Trois questions distinctes se posent avant toute inscription : de quelle voie relève-t-on, sur quelle liste s’inscrit-on, et combien de tentatives restent disponibles. Les deux premières ne se choisissent pas — elles se constatent.
La voie : externe ou interne
La voie dépend de l’exercice en France, pas d’une préférence. Elle détermine le contingent de postes, le format de l’épreuve et les pièces à fournir.
Voie externe
Les praticiens qui n’exercent pas encore en France, le plus souvent candidats depuis l’étranger.
Ce qu’il faut pouvoir prouver
—Un diplôme permettant l’exercice de la profession dans le pays où il a été obtenu.
—Un diplôme de spécialité correspondant à la discipline choisie.
—Une maîtrise suffisante du français, sauf pour les ressortissants d’un État dont le français est langue officielle.
Voie interne
Les praticiens déjà en fonction dans un établissement de santé français, sous condition d’exercice.
Ce qu’il faut pouvoir prouver
—Les mêmes diplômes que la voie externe.
—Une attestation d’exercice cosignée par le chef de service et le président de la commission médicale d’établissement.
—Un titre justifiant l’éligibilité : attestation permettant un exercice provisoire, autorisation d’exercice outre-mer, ou deux années de fonctions rémunérées à temps plein dans la profession au cours des trois années précédant l’inscription.
Les postes ouverts et le nombre de lauréats diffèrent fortement d’une voie à l’autre : voir les chiffres comparés.
La liste : A ou B
C’est la distinction la moins visible de la procédure, et celle qui change le plus de choses après les résultats. Elle sépare un concours d’un examen.
Liste A
Les candidats titulaires d’un diplôme obtenu hors de l’Union européenne, sans autre condition de statut.

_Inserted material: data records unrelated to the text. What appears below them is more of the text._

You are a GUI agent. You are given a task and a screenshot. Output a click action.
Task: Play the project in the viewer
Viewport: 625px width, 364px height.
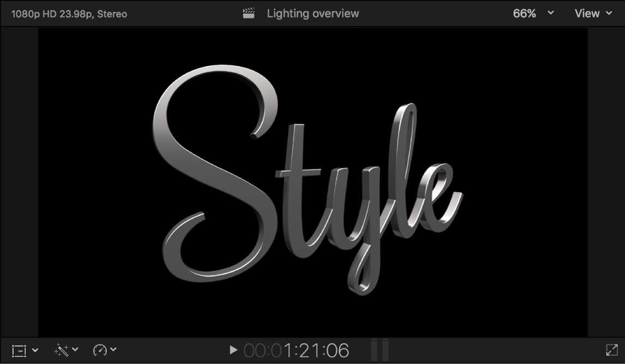click(x=233, y=350)
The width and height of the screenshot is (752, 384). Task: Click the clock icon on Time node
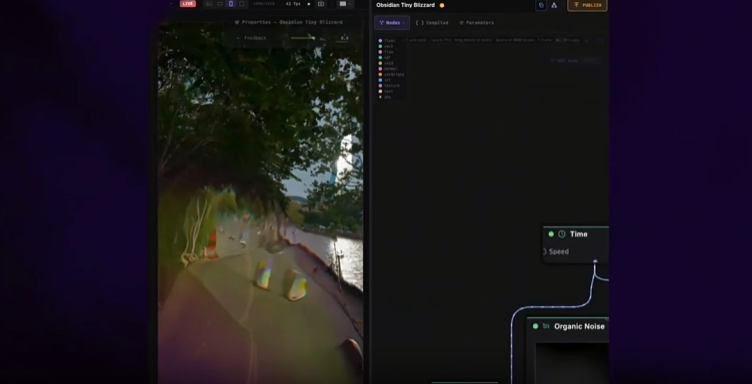click(562, 234)
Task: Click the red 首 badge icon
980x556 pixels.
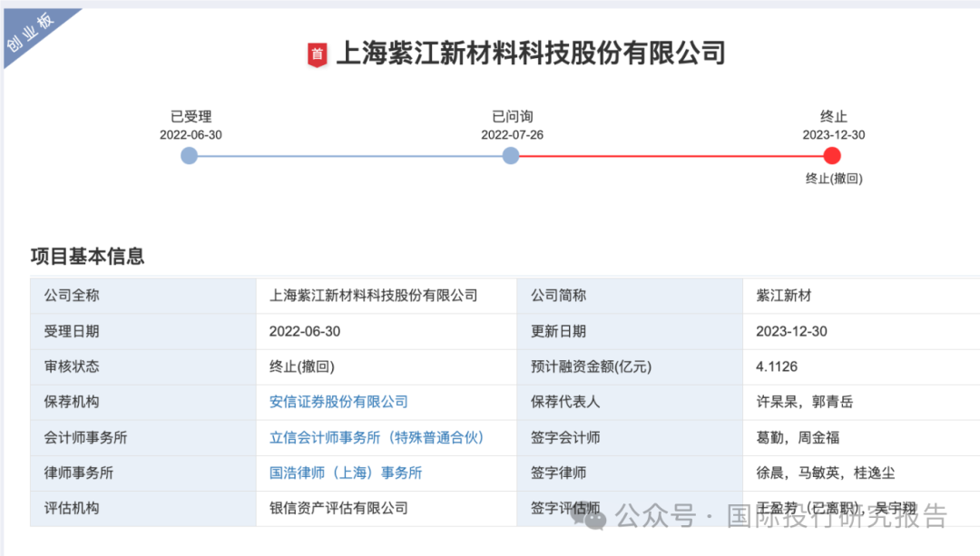Action: pos(317,54)
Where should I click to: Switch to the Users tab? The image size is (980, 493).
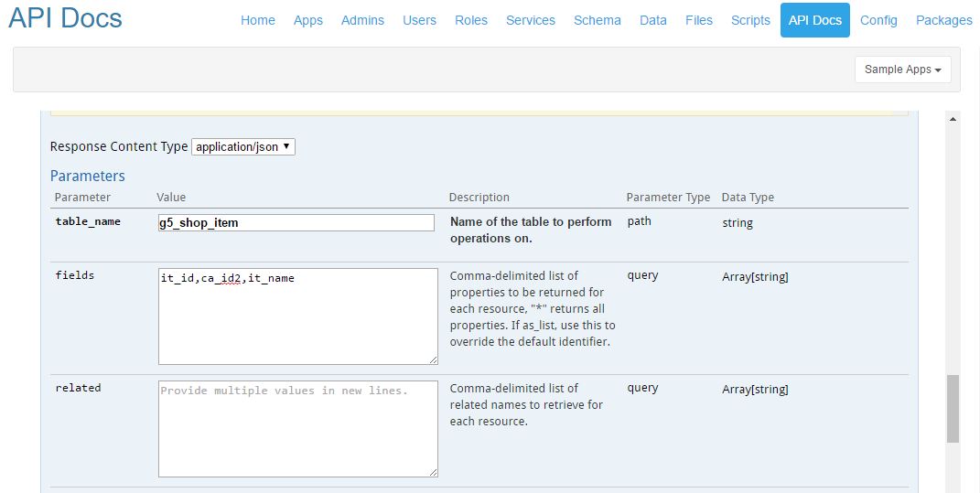[419, 20]
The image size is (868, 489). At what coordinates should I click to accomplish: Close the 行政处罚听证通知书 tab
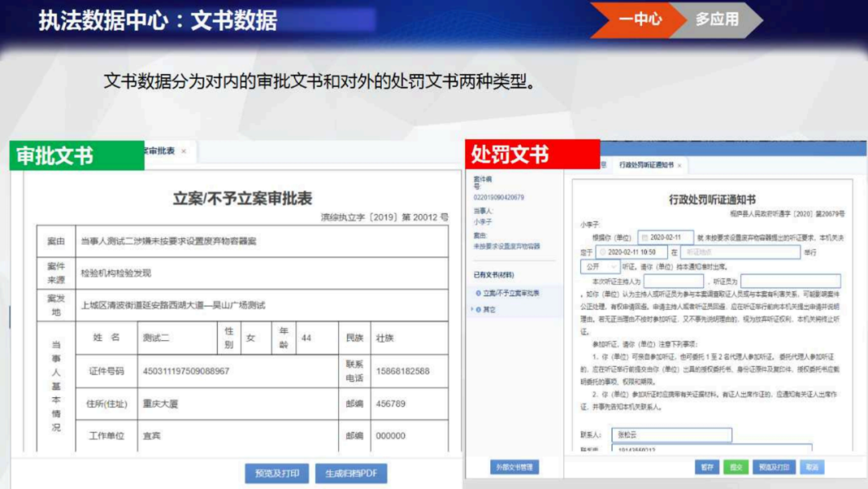click(678, 164)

C’est la liste du concours proprement dit. Les lauréats s’imputent sur le nombre de postes ouverts par l’arrêté, et relèvent de la bourse à l’emploi du CNG pour leur affectation.
Liste B
Les candidats remplissant les conditions de la liste A et bénéficiant en outre d’un statut de protection accordé par la France : réfugiés, apatrides, bénéficiaires de l’asile territorial ou de la protection subsidiaire, ainsi que les Français ayant regagné le territoire à la demande des autorités.
C’est un examen, pas un concours : les lauréats ne s’imputent pas sur le contingent de postes. Ils ne passent pas par la bourse à l’emploi et doivent transmettre eux-mêmes au CNG un engagement d’accueil établi par un établissement.
Les chiffres publiés sur ce site ne comptent que les lauréats de la liste A, seuls imputables sur le contingent de l’arrêté. Pourquoi, et ce que ça change.
Le nombre de tentatives : 4 au maximum
Nul ne peut se présenter plus de 4 fois aux épreuves de vérification des connaissances. La limite est fixée par l’article L. 4111-2 du code de la santé publique.
Le décompte ne part pas de la première tentative, mais de la session 2021 : les sessions antérieures ne sont pas comptées. À ce jour, les sessions décomptées sont 2021, 2023, 2024, 2025. Un candidat qui s’est présenté à 4 d’entre elles ne peut pas s’inscrire à la session 2026.
Il n’y a pas eu de session en 2022 : elle ne manque pas au décompte, elle n’existe pas.
Vérifiez à la source
La recevabilité d’une candidature s’apprécie sur pièces par le Centre national de gestion. Les conditions ci-dessus sont celles des textes ; elles ne préjugent pas de l’examen d’un dossier particulier.
Seuls les textes publiés au Journal officiel et les documents du Centre national de gestion font foi. postes-evc.fr n’est affilié ni au CNG ni au ministère chargé de la santé, ne délivre aucune autorisation d’exercice et ne constitue pas un conseil individuel.